The Onion Girl: Peeling Away the Unnecessary

Photo by: ©Beth Ortman Studio

Photo by: ©Beth Ortman Studio

First I took away the label of "artist" and then I thought about what to purge next... This is the idea that came out of the fog as I have been working out defining my quest to pull my dharma out from the shadows. 

My idea of dharma is about aligning oneself with their purpose. What I am here to do. For me, dharma involves merging the micro and the macro, the personal and the universal. I have been looking at the minimalist culture for awhile and in addition to the removal of stuff and excess, I am also looking at the paradigm for how to build each day around dharma. Minimalism can also be about refining and peeling away the layers of the ego, the false self. These layers are like an onion. Each layer represents fear, addiction, personal stories, false selves, etc. Instead of buying things, or looking outward for some level of comfort or internal affirmation, I have been stripping away those notions in order to look inwards at purpose. It is tough. The foundation is unsteady and I am starting to venture into the realm of faith.

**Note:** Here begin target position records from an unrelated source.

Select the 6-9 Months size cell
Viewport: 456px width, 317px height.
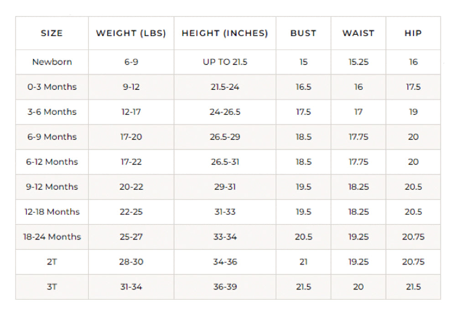[x=52, y=137]
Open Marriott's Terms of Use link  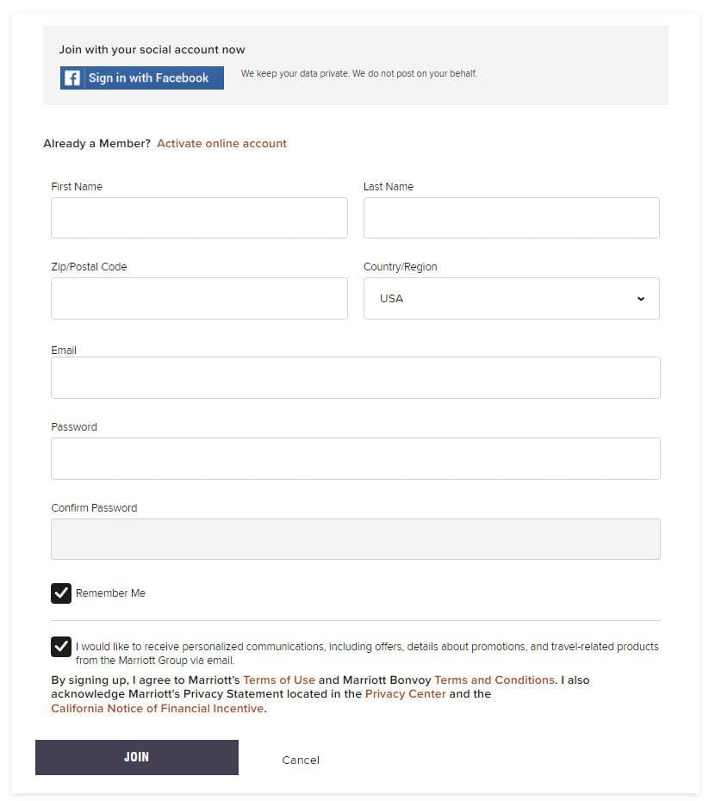(x=279, y=680)
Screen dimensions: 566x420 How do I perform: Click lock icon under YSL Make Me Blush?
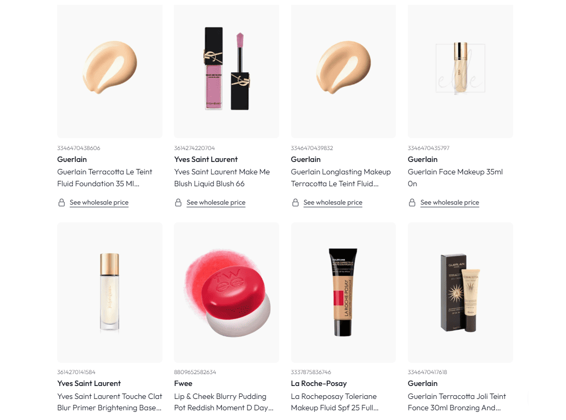[x=178, y=202]
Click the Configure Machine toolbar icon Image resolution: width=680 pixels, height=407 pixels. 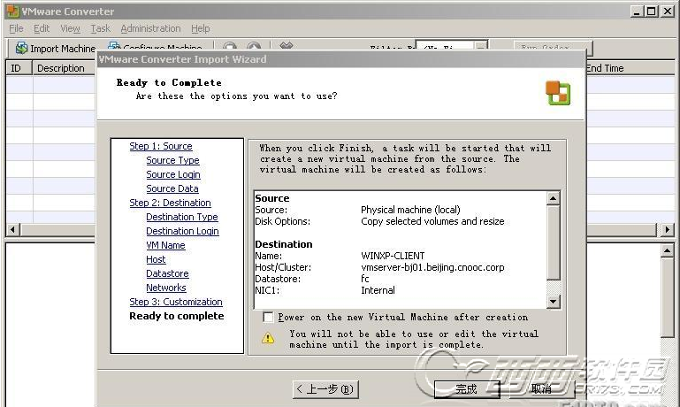pos(114,48)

When watching TV to numb us no longer works and boredom rears its ugly head, what are we left with? A consumer culture wants to remind us that we are missing things, that we are incomplete. We have stores, Container Store, for example, that tell us how to store our unwanted or unnecessary things. A box store of boxes. And it is a wildly successful place. There are things to buy, successes to achieve, money to make. But if we look around honestly, we can recognize that these make up the very things that make us unhappy.

This is super overwhelming and it is a tough place to be when trying to work out a way that does not involve this stuff. If we look inwards and ask "What am I here for?", there is a responsibility of choice to follow that voice or ignore it. For me, over the last 2-3 years, I have made this a priority. It is not something that happens over night and it is not something that will be a light switch solution but it is a wildly rewarding hardship.

I am asking these questions: What does your day look like when the need to run in circles working for others is removed? What does it look like to work for yourself? What can you remove in order to utilize time and within those hours align with your purpose? What are you doing each day that will elevate your reason to be here so that others are part of that energy? What does a day look like when you remove the "self" and use your purpose in a universal way? There is something really important that comes from this. The idea of personal self opens to universal self. Our actions affect each other. If we are kinder to ourselves, we are kinder to each other. For me, my path belongs to defining how art breeds compassion.

~b

 

 

 

Jackson Pollock's Blue Poles: humans caring for art

 

from the book: Jackson Pollock's Blue Poles  |  National Gallery of Australia

from the book: Jackson Pollock's Blue Poles  |  National Gallery of Australia

I was struck by the flurry of care in this image during the receipt of Jackson Pollock's pivotal painting, "Blue Poles" to the Brisbane Town Hall in 1974 - taken in the above photograph by an unseen person monitoring the scene from above the action.

Just to the inside of the door there are 7 men moving the painting inside the main area. One can think there are an equal number, if not more, on the other side of the door. Everywhere reporters and photographers are capturing the moment. I think about the creation of the wooden crate - the care that went into it to make sure this piece was not torn or ripped, dented or broken. The sheer weight of the crate. The amount of wood necessary to build a shell of protection. The amount of money, men assets it took to get it from the US to Australia. It had to cross in a plane? A boat? Was the temperature maintained to a perfect degree? How did the paint breath as it moved from climate to climate? How was this piece suspended in the wooden crate to ensure the canvas held?

Why do humans care so much for art? Art in itself is not going to provide shelter, food, water or sex - referencing Maslow's hierarchy here. Art is an opinion, a subjective statement - a way of life for some and a commodity to others. Though this painting is a historical look into a shifting of the way we perceived art at the time, it is still a mystery to some and a disgrace to others. It is something that has and always will cause controversy. The man who created it was plagued with depression and alcoholism, yet he had the grit to pursue his authentic vision.

What is it that as a collective consciousness we would take the care of such a thing that physically adds no value to our bodies?

How does art affect the human soul? What is it about a soul - this unnameable, intangible, untouchable thing that surges with emotion when coming in to contact with something so esoteric as a painting that we may intellectually never understand? At the time, his particular art represented a shift in a way of traditional painting and it was symbolic at the time to a pretty seismic shift in what was considered to be art. It became a captured image of energy and emotion caught in a jazz-like reference. There was little at the time to prepare for this explosion of energy, angst, color and splatter.

I go back now to why the above black and white photograph struck me. It made me proud and feel good about the inherent care that was provided to a dead man's vision. A relic that caused questions, controversy and open hatred. It meant that there was a select mindset that values art. Art that that elevated our human condition from a physical realm to a spiritual one. By taking care of art, it says that we value what we create. We support co-creation, the bringing into the world something that did not exist before. We value culture. As an artist, this made me content.